Oh, grow up
Immaturity has been a running theme this year in Nextel Cup. Between the Busch brothers, Tony Stewart, and even Juan Pablo Montoya, it's been a year of watching good drivers stop short when it comes to the arena of common sense.
Apparently, this weekend was Kasey Kahne's turn to step up.
It's no secret the driver of the No. 9 Dodge for Evernham Motorsports is going through a nightmarish season. After a 2006 in which he posted six wins and 12 top-five finishes, the best Kasey Kahne's been able to muster in '07 are two top 10 runs at Daytona International Speedway. In between, he's endured four DNFs, eight finishes of 31st or worse, and countless media criticism over how his team went from fast to flop in little more than a blink of an eye.
Certainly, the collapse should not all be placed on Kasey Kahne's shoulders. The suspension of crew chief Kenny Francis at Daytona after a cheating scandal set the season off on the wrong foot, and the two have struggled to achieve the right chemistry since he returned in March. Fifty-year-old team owner Ray Evernham's public relationship with his own ARCA driver half his age, Erin Crocker, along with the pending sale of the team to investor George Gillett has made the team a source of constant scrutiny week in, week out.
But the one thing Kasey Kahne can control throughout a difficult season is his attitude -- and that's been a struggle. As the poor-handling cars and rough finishes have become a weekly occurrence, so, too, has Kasey Kahne's tendency to take his frustration out on others -- and the examples of his loss of composure are slowly building.
The latest of these occurred at Indy -- a track where Kasey Kahne was initially hopeful. Qualifying fifth with an '06 Charger and a setup that had led to success last season, he expected the team's desperate move of looking to the past to build his future could pay off.
Instead, an ill-handling car found itself in the wall before 40 laps were even complete, as Tony Raines got caught up in a crash that appeared to be the result of a young driver all but giving up on his day.
"I can tell you what Kasey said to me," explained Raines after both cars wound up in the garage. "I went by him so fast on the outside that it got him loose and made him mad. So he said, 'I figured if I was going, I'd take you with me.' That's what he said."
"I was just getting passed and just spun around," Kasey Kahne added after calming down. "Before I even got to the corner, the back was already gone. I was really tight the whole time and that is why we were dropping back, so I was surprised when [the car[ just took off like that.
"We were just kind of going backwards. We didn't have a very good car. I'm really surprised. As we were going back, he was coming by me on the outside, and we both ended up wrecking, so that is the way it goes, I guess."

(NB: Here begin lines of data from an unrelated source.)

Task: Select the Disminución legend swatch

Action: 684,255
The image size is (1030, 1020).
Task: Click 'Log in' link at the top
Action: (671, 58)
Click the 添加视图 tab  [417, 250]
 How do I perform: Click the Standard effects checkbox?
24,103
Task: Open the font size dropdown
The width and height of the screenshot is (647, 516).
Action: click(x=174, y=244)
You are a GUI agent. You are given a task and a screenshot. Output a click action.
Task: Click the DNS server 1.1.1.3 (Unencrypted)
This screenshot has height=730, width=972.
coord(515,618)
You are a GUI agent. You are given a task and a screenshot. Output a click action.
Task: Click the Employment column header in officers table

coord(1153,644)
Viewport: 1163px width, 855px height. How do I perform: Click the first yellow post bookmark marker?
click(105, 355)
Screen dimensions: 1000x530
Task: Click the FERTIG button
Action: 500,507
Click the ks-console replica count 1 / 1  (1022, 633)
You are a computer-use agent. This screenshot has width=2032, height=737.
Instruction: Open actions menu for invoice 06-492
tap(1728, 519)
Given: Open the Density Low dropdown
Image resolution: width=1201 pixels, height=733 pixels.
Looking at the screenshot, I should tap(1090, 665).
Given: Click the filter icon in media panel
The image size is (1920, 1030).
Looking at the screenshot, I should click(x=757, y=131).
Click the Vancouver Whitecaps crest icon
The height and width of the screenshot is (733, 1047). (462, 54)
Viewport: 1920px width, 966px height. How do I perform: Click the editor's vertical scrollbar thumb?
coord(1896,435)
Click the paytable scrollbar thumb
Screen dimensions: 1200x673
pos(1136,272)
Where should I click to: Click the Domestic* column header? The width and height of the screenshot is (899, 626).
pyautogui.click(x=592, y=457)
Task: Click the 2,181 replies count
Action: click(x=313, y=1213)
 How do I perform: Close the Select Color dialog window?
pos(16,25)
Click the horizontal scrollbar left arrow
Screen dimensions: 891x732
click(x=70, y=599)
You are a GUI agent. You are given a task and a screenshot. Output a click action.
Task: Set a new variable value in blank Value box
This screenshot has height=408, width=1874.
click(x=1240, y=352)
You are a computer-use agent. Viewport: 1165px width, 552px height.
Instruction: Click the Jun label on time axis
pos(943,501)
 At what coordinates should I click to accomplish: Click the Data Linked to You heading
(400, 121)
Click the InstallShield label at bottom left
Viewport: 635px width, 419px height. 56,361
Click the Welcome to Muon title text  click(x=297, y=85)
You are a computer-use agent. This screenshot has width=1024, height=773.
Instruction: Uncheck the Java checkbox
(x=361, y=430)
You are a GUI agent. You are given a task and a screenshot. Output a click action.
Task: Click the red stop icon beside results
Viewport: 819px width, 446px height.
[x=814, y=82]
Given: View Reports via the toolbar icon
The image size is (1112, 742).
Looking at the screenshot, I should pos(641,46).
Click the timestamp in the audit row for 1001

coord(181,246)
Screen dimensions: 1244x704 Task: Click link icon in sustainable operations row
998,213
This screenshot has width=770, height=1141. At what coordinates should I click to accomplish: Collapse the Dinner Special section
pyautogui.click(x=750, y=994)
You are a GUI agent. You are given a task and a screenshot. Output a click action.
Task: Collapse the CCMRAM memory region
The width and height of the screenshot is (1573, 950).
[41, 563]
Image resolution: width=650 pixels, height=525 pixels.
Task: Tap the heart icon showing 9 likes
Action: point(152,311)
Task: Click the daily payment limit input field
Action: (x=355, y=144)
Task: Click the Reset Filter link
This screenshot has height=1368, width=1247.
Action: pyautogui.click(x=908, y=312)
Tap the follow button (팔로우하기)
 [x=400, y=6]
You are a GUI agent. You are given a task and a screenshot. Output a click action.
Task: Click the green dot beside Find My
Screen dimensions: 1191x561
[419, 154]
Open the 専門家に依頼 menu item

These are hardly words that inspire confidence within an organization desperate for a strong voice to lead it out of the abyss. But that's par for the course for Kasey Kahne; as his season has gone downhill, he appears to rotate back and forth from these white flag submissions of defeat to white-hot criticisms of other drivers.
Take Richmond, when after a wreck with David Stremme, Kasey Kahne's outward disgust made waves he never really apologized for: "My car was better, but everywhere I went, Stremme went," Kasey Kahne said of a car that never contended during the course of the night. "I don't know. He's pretty fat and out of shape. That's probably half the reason [the two made contact]."
Despite the sour taste to this season, Kasey Kahne continues to be a driver whose stock is high. Last Friday at the Brickyard, Kasey Kahne emerged from his trailer and two dozen fans, most of them women, immediately crowded around asking for autographs, while just 50 feet away drivers walked around without being bothered. With Budweiser and Allstate just two of several sponsors clamoring to share space on his car with Dodge, it's clear the man continues to have a bright future laid out for him.
But all the money in the world can't fix his emotional state of mind. He needs to take a deep breath, focus, and turn his attention to finding the light at the end of the tunnel. As Evernham's No. 1 driver now and in the future, he should be setting a positive example; instead, he appears to be throwing his hands in the air.
"[Sunday] it wouldn't turn," Kasey Kahne said in exasperation about his car's handling after Indy. "[Saturday] it turned really, really good and [Sunday], it wouldn't turn at all. It wouldn't sit down and get into the corner like you need to, and I don't know why that is. I can't figure it out."
"When you when six races last year and you can't get out of your own way this year, I can understand the struggles," Raines said. "I just don't like being the guy he takes it out on."
Neither does anyone else. If only Kasey Kahne would take that energy and apply it to leading his team, maybe things would get better. But he's not, and once again, the immaturity permeating NASCAR continues to win out.